Originally, Gene Cousineau would have an ex-wife but the writers scrapped it when they felt the storyline wasn't working. Hader then came up with the concept of Gene's son, saying "it is about Barry being stuck between these two fathers. What if Gene's thing was that it was a son?"

===Filming===
Hader wanted the scene set at the monastery, as he wanted a "very quiet, eerie, holy-type place." Initially, the scene would include music. During post-production, the crew decided to see the scene without music and decided the new version was superior to the original plan.

==Reception==
===Viewers===
The episode was watched by 0.424 million viewers, earning a 0.2 in the 18-49 rating demographics on the Nielson ratings scale. This means that 0.2 percent of all households with televisions watched the episode. This was a 21% decrease from the previous episode, which was watched by 0.532 million viewers with a 0.2 in the 18-49 demographics.

===Critical reviews===
"The Power of No" received positive reviews. Vikram Murthi of The A.V. Club gave the episode a "B" and wrote, "But is Barry evil? It's a reasonable question, though one that the series has little interest in answering definitely. Bill Hader and Alec Berg are understandably cagey about whether 'evil' is a static or fluid concept in the world of Barry. Can Barry change or was he doomed the first moment he accepted money in exchange for a life? What if it was before that, when he clinically killed three 'sheep fuckers' in Afghanistan and shared in celebration with his fellow troops? It will be interesting to see where the series lands on this question or if it addresses whether Barry is a product of external manipulation or a wholly autonomous individual."

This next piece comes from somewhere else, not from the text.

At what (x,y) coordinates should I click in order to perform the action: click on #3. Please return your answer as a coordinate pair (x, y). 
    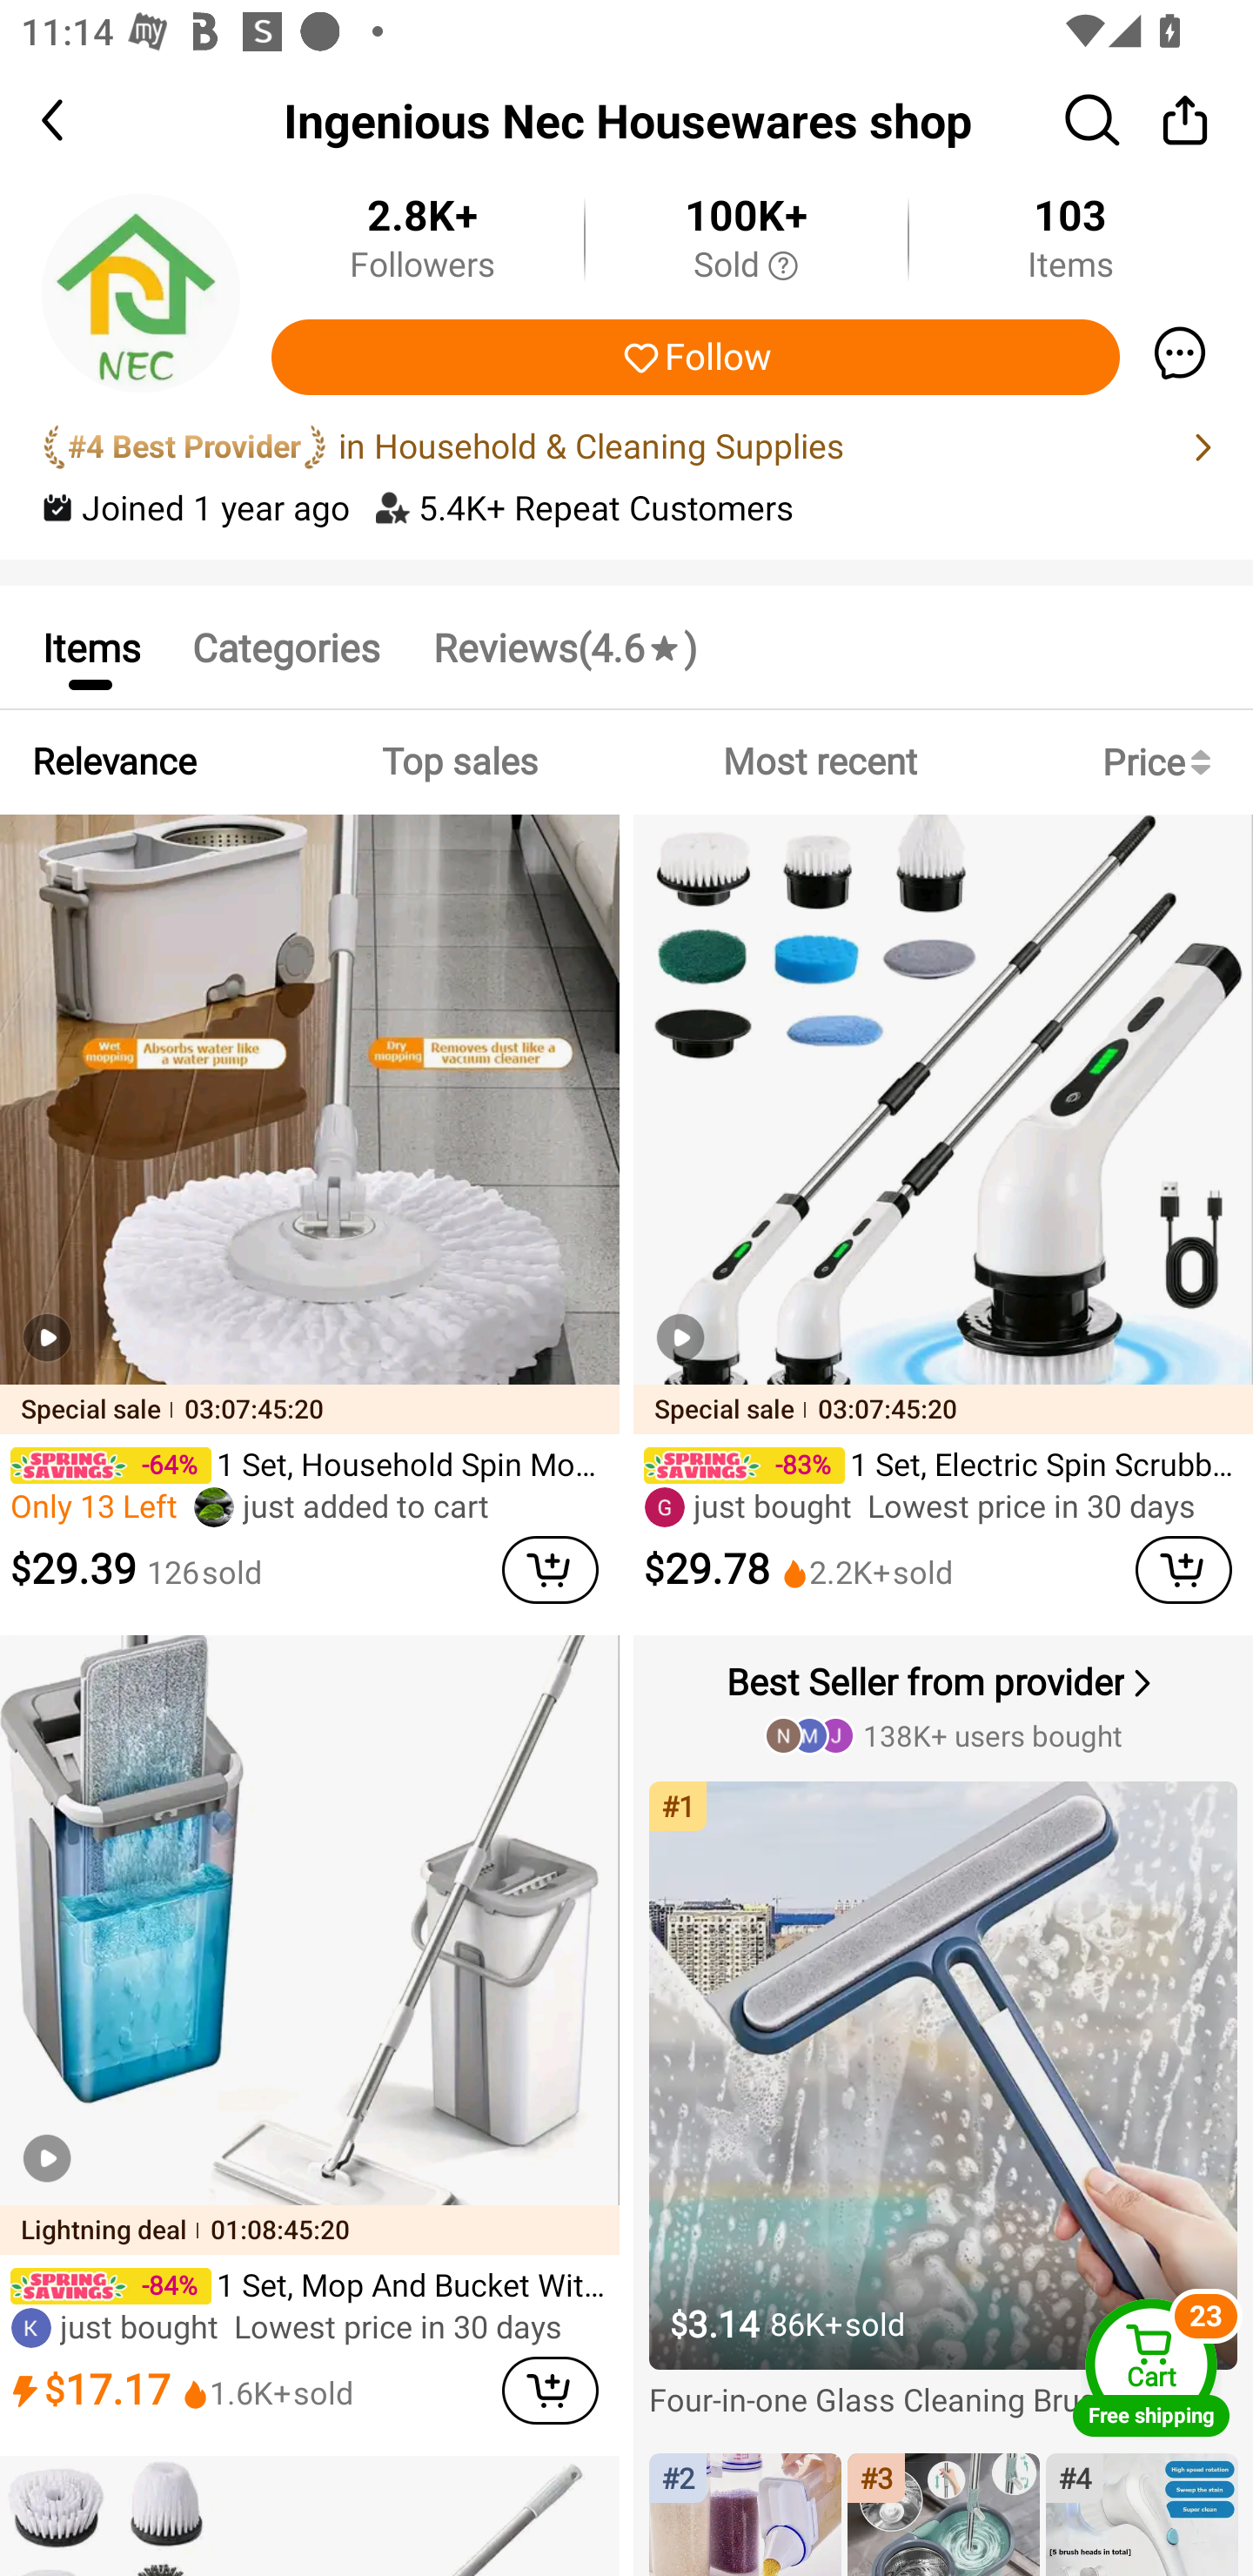
    Looking at the image, I should click on (943, 2513).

Nick Harley of Den of Geek gave the episode a 4 star rating out of 5 and wrote, "For many people, the best part about acting is about the opportunity to inhabit someone else's life and escape your own for a brief period of time, but for the actors on Barry, they're hindered by their constant self-examination. In Barry's case, it's probably good that he's exploring who he is, because he's shown a shocking lack of remorse for horrible acts that he's committed. However, there's always the possibility that Barry discovers that he actually is some kind of monster, and instead of being repulsed and trying to fix it, he embraces it. That being said, there's always the potential that the danger coming at Barry from both the Burmese and the police catches up to him first." Carissa Pavlica of TV Fanatic gave the episode a 4.25 star rating out of 5 and wrote, "Barry will only go straight comedy when the show gives up on Barry's wishes to free himself from his darker side. That's not going to happen because it would be a worse show as a result."